__Description of the task__: Write out the records once more, exactly as given.

Entries taken from a collection:
◇ ◇ ◇ ◇ ◇

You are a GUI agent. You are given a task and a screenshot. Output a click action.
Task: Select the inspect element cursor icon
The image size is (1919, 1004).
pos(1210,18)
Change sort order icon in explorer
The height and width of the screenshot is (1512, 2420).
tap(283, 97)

◇ ◇ ◇ ◇ ◇

__Output below__:
You are a GUI agent. You are given a task and a screenshot. Output a click action.
Task: Select the inspect element cursor icon
The image size is (1919, 1004).
pos(1210,18)
Change sort order icon in explorer
The height and width of the screenshot is (1512, 2420).
tap(283, 97)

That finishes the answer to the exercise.